Tabus? Gibt es, doch nur ich selbst entscheide, worüber ich nicht reden will. Und ich zögere nur aus Furcht, meine Erfahrung oder Meinung seinen Fragen auszusetzen. Der Boden von Vertrauen und Bedingungslosigkeit ist ein gewachsener und prägt unsere Beziehung.
Anfänglich lange Briefe wurden irgendwann durch ebensolche Telefonate abgelöst. Stundenlange Gespräche am Frühstückstisch wie auch gemeinsames Kochen sind die Regel, wenn wir uns treffen. Wir beide haben die "Sederfeier" in der OJC kennengelernt und mit Freunden gefeiert. Das war vor Jahren. Seitdem verbringen wir jedes Jahr Ostern zusammen.
Ja, das Gebet kommt. Doch nicht so oft. Das ist vor allem durch unsere weit voneinander entfernten Wohnorte bedingt. Während unseres Gespräches aber empfinde ich nicht selten eine so tiefe Dankbarkeit, dass ich uns ungeteilt in der Nähe, ja Gegenwart Gottes wahrnehme.

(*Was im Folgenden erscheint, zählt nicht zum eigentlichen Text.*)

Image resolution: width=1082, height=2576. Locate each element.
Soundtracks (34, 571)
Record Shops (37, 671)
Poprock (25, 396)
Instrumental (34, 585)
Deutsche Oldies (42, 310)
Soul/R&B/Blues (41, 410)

Wir sind zu dritt und der Heilige Geist beflügelt uns, schenkt Ausblicke, neu gewonnene Trittfestigkeit, den Mut für das, was unmittelbar bevorsteht. Er lässt uns aufsteigen wie Adler. Der Geist segnet unseren Austausch und damit unser gesamtes Leben.
Unsere Freundschaft hat sich, seit wir uns bei der OJC kennengelernt haben, entwickelt. So teilte Mathias zu Beginn meine Vorliebe für Museen, Galerien oder Konzerte nicht wirklich. Erstaunt war ich, als er bei einem meiner Besuche ein Kulturprogramm ganz nach meinem Geschmack vorbereitet hatte. Darüber freute ich mich riesig. Und immer wieder überraschte er mich mit der Frage: "Hast du Lust mitzukommen?" Das hieß für mich, Neuland zu entdecken, meist gepaart mit dem Kennenlernen von ungewöhnlichen Menschen. Ärgerte ich mich zunächst über diese Einfälle - ich besuchte ja ihn -, entdeckte ich bald, Beschenkter zu sein.

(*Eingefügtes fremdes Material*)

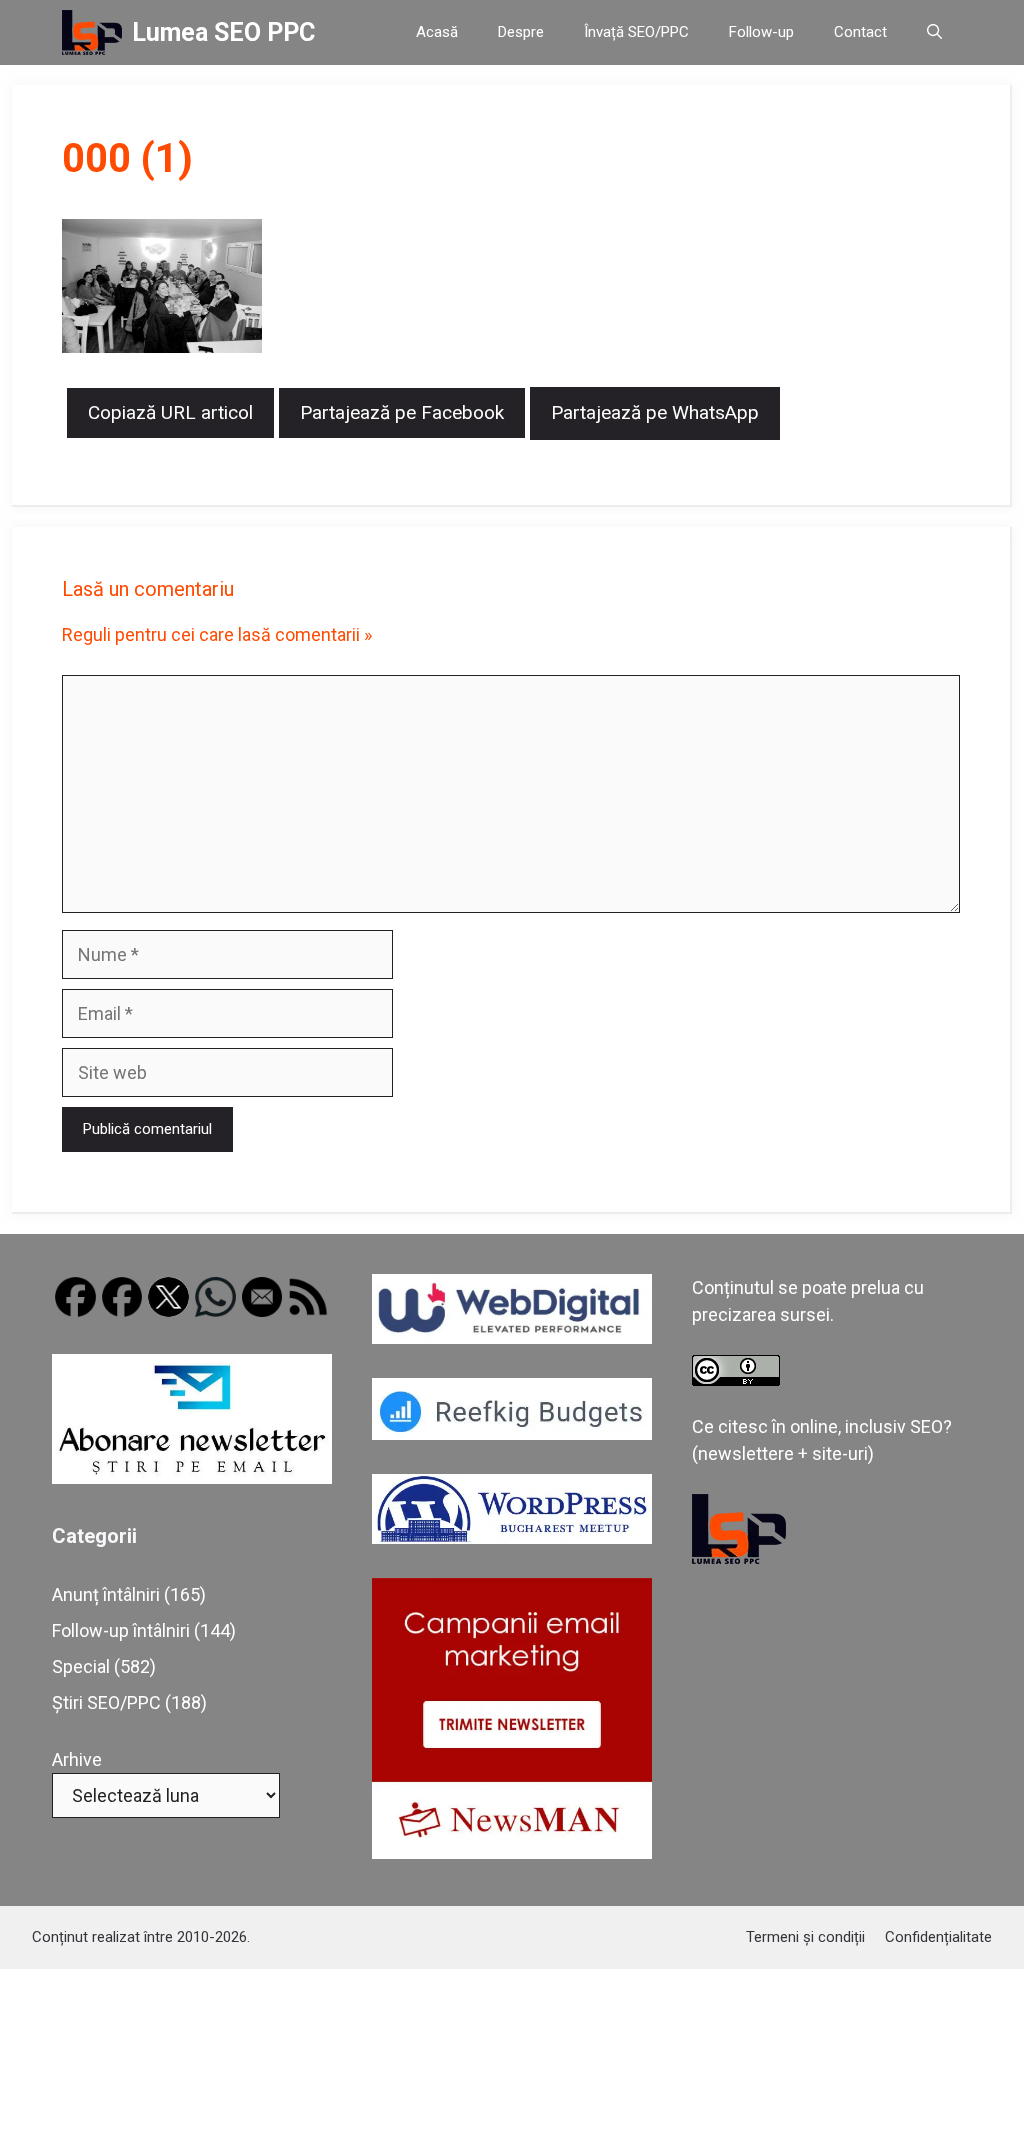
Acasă (437, 32)
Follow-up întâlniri (121, 1630)
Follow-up (761, 32)
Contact (860, 32)
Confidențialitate (938, 1937)
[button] (934, 32)
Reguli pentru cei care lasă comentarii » (217, 634)
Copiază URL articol (170, 412)
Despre (521, 32)
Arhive (77, 1759)
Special (81, 1666)
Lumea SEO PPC (223, 32)
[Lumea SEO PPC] (92, 32)
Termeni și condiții (805, 1937)
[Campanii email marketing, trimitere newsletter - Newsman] (512, 1852)
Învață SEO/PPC (636, 32)
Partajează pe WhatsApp (655, 412)
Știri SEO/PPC (106, 1702)
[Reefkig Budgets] (512, 1433)
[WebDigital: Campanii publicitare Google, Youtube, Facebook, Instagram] (512, 1337)
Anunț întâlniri (106, 1594)
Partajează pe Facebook (402, 412)
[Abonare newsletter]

Ungewöhnlich privilegiert empfand ich mich, wenn er mich in seine Zeiten von Krankheit und beruflichen Wirren hineinnahm. Beschämt war ich jeweils Zeuge eines aufrechten Mannes, der seine Furcht überwand durch seinen Glaubensanker und hierin anderen viel eindeutiger Zeuge war, als ich mich erlebte.
Als Christenmensch wollte ich mündig werden und fand die OJC. Hier dachte, redete und schrieb man anders. Den Himmel erlebte ich als geerdet und Christsein durch jeden Menschen, der mit Christus unterwegs ist, anschaulich und erlebbar anders ausgeformt. Ich hatte das Leben mehr gedacht als gelebt. Inzwischen lebe ich mehr, vor mir selbst immer wieder unvollkommen, doch dankbar über so viel Gelingendes. Auf diesem Weg war und ist mir der Austausch mit Mathias ein wirklicher Wanderstab.
M. T. war 1991 in der OJC. Heute unterrichtet er Musik und Mathematik in P.